TASK DESCRIPTION: Scan the entries for the word "accomplish" and report how many lines contain it, as a number with no other words.

MATERIAL PROVIDED:
--- START ---
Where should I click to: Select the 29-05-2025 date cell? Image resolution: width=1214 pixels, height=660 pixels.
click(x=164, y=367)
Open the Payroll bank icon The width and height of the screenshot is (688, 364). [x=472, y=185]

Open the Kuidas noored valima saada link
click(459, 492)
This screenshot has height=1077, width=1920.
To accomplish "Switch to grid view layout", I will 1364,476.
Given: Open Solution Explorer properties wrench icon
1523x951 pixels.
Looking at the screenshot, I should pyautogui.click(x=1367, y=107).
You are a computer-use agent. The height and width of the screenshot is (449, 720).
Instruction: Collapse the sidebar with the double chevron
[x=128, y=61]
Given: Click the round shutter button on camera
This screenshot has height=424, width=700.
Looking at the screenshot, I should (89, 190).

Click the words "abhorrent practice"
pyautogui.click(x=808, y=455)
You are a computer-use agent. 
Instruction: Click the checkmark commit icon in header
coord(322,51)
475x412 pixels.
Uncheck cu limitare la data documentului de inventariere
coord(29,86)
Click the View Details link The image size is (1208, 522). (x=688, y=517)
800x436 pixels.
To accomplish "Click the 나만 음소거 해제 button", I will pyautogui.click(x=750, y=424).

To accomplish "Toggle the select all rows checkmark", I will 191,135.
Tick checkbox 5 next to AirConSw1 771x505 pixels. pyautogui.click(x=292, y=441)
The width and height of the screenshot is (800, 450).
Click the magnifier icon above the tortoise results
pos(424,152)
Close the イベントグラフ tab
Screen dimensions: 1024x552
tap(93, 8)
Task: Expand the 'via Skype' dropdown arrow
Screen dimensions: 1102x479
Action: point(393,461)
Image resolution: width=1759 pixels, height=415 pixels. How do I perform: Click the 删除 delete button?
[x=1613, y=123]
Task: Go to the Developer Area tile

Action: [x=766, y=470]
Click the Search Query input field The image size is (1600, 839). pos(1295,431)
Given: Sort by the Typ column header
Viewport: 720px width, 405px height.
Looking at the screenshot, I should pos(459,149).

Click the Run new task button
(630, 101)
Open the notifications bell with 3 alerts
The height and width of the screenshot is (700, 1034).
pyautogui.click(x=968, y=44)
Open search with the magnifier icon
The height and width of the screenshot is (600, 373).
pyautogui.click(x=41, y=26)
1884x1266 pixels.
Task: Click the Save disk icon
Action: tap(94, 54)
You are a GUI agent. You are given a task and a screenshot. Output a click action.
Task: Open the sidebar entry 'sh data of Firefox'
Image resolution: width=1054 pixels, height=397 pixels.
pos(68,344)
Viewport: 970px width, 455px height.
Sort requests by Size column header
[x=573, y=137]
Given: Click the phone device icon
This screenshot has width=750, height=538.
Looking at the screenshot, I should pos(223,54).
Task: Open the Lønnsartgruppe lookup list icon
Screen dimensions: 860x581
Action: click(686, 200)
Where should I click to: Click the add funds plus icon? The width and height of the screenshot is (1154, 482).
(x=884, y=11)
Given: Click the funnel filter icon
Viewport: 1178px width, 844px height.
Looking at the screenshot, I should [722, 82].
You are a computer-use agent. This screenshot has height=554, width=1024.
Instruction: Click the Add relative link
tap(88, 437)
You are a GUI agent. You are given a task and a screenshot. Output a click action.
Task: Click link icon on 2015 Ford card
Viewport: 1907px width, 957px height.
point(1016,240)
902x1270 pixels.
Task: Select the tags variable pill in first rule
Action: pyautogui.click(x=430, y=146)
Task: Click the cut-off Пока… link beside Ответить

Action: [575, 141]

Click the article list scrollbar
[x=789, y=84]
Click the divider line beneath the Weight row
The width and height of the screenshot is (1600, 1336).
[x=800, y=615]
--- END ---
FINISHED TASK: 3